* _EXCERPTED PASSAGE_:
>>>

Jon Paul Driver 10:32
I love the collaborative spirit there, and then that spirit of innovation too. That’s really what the conversations with Damon Gavin and Bryce were all about was capturing that spirit of innovation in the future of the industry.
Louis Kelly 10:47
We’ve got to keep chasing them, they’re 100% game changers. They’re just not going to be out there anymore. I don’t think, I may be wrong.
Jon Paul Driver 10:55
Louis, this has been a wonderful conversation, talking about how AFIA supports and collaborates with industry innovators. I think having those innovators come and speaking at the conference makes the conference more attractive to everybody in the industry, and it just turns into a wonderful feedback loop where you have good people and good content meeting with other good people. It’s wonderful. And I wanted to say thank you for your commentary today. It really highlights the need for that, again, collaboration.
Louis Kelly 11:25
Any time, I do appreciate the opportunity to say a few words, but acknowledge that I’ve been watching you and how you’ve done some of these podcasts, and I do appreciate what you’re doing and how you help promote the fodder industry, and that’s what Tim’s doing. That’s what Tim’s business is about. But as I said before, we’re moving forward together. That is what I believe, that collaboratively means that to me, it’s what we’ve got to do. It’s a future.
Jon Paul Driver 12:01
I’ve been joined by Lewis Kelly, Chair of AFIA, talking about technology at the AFIA conference. We’re joined by Bryce Riddell. Bryce is with multi cube and Yarrow Wanga, but he also is a bit of an innovator. That’s an understatement. I’ve been to Bryce’s operation in Yarrawonga, and there is innovation everywhere, but we’re going to talk about a specific one at the AFIA conference, you presented on your HayShepherd product. Tell us what HayShepard does.

<<<

* _QUESTIONS ON THE MATERIAL_:
1) In the podcast transcript, rewrite the part that opens with the words containing "Jon Paul Driver 10:32" and closes with "of the industry.", replacing "spirit of innovation" with "drive to innovate".
2) List every timestamp that appears beside a speaker's name in the podcast transcript.
3) Answer these questions from the podcast transcript:
(a) What two kinds of spirit does Jon Paul Driver say he loves?
(b) What position at AFIA does Jon Paul Driver say Louis Kelly holds?
(c) According to Louis Kelly, how are they moving forward?

* _DATA TO EXAMINE_:
>>>

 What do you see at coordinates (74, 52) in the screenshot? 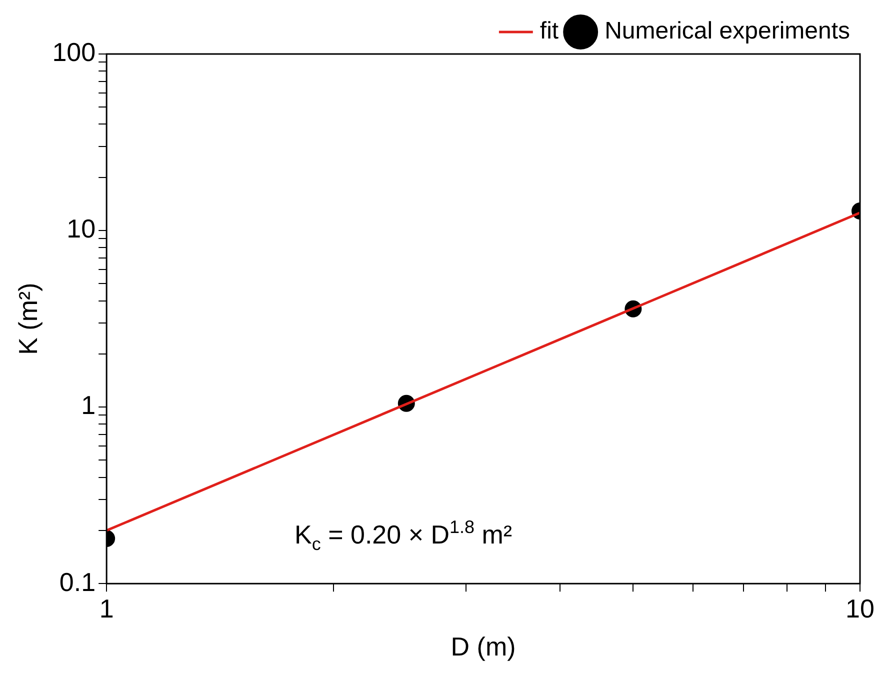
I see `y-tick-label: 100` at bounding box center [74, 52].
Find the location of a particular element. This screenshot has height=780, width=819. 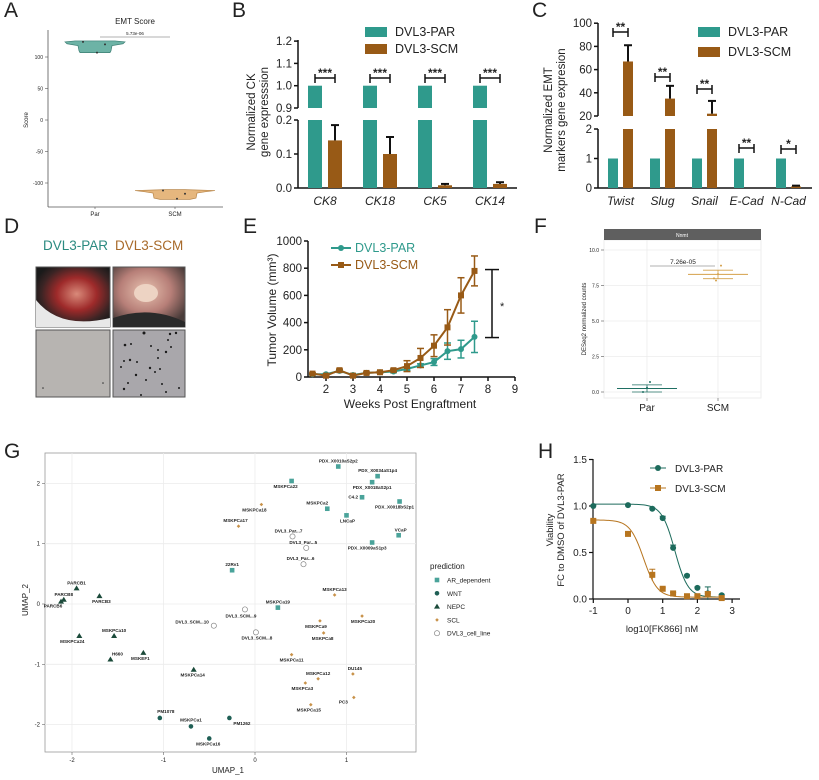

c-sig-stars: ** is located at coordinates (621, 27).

<<<
>>>

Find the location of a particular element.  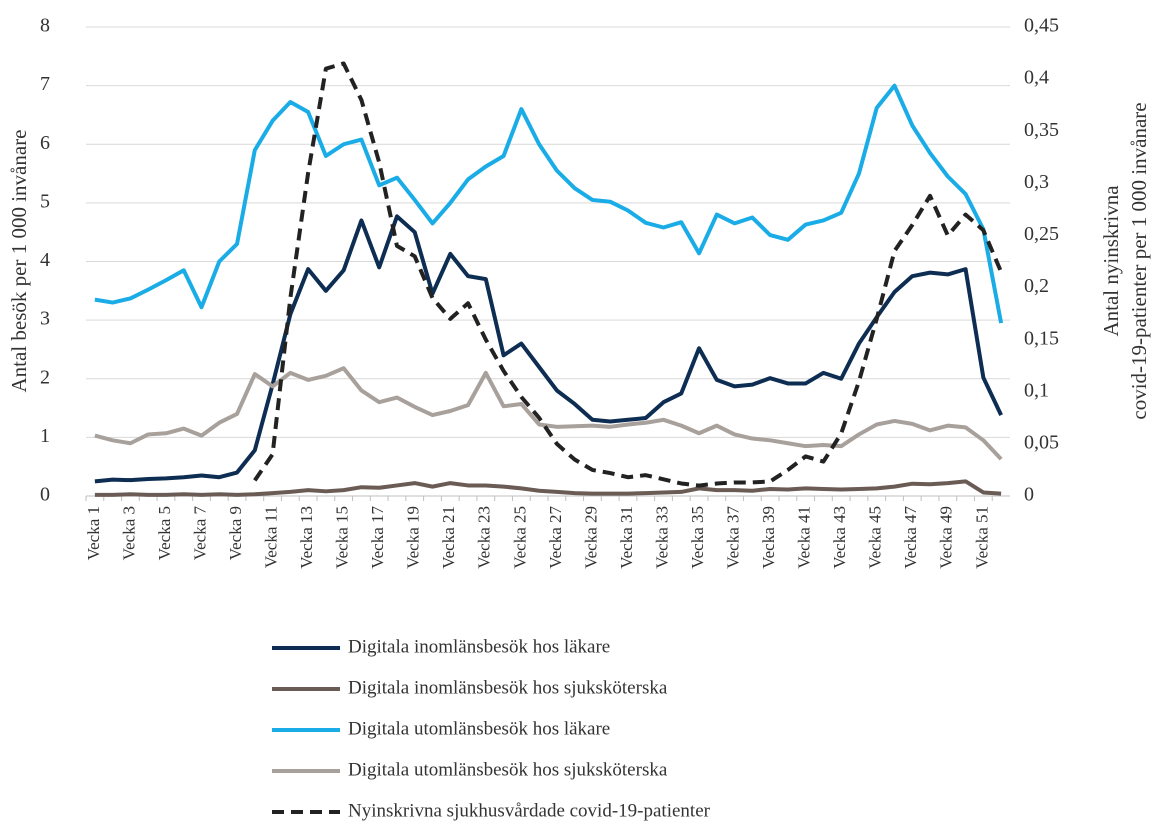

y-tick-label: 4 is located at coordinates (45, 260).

<<<
>>>

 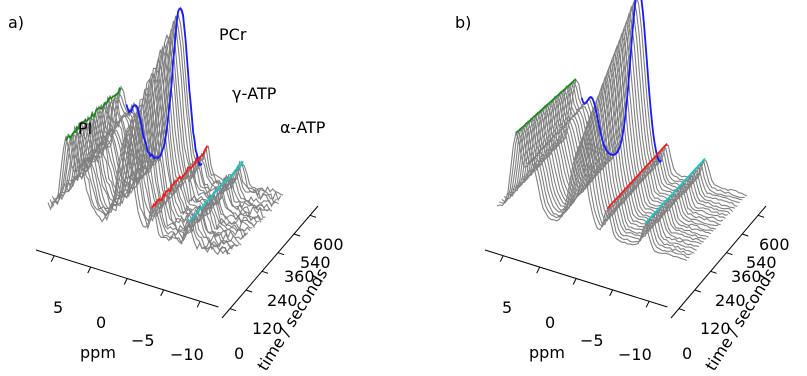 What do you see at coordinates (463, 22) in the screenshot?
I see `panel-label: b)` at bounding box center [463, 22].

<<<

* _TASK RESULTS_:
1)
Jon Paul Driver 10:32
I love the collaborative spirit there, and then that drive to innovate too. That’s really what the conversations with Damon Gavin and Bryce were all about was capturing that drive to innovate in the future of the industry.

2) 10:32, 10:47, 10:55, 11:25, 12:01

3)
(a) The collaborative spirit and the spirit of innovation.
(b) Chair.
(c) Together.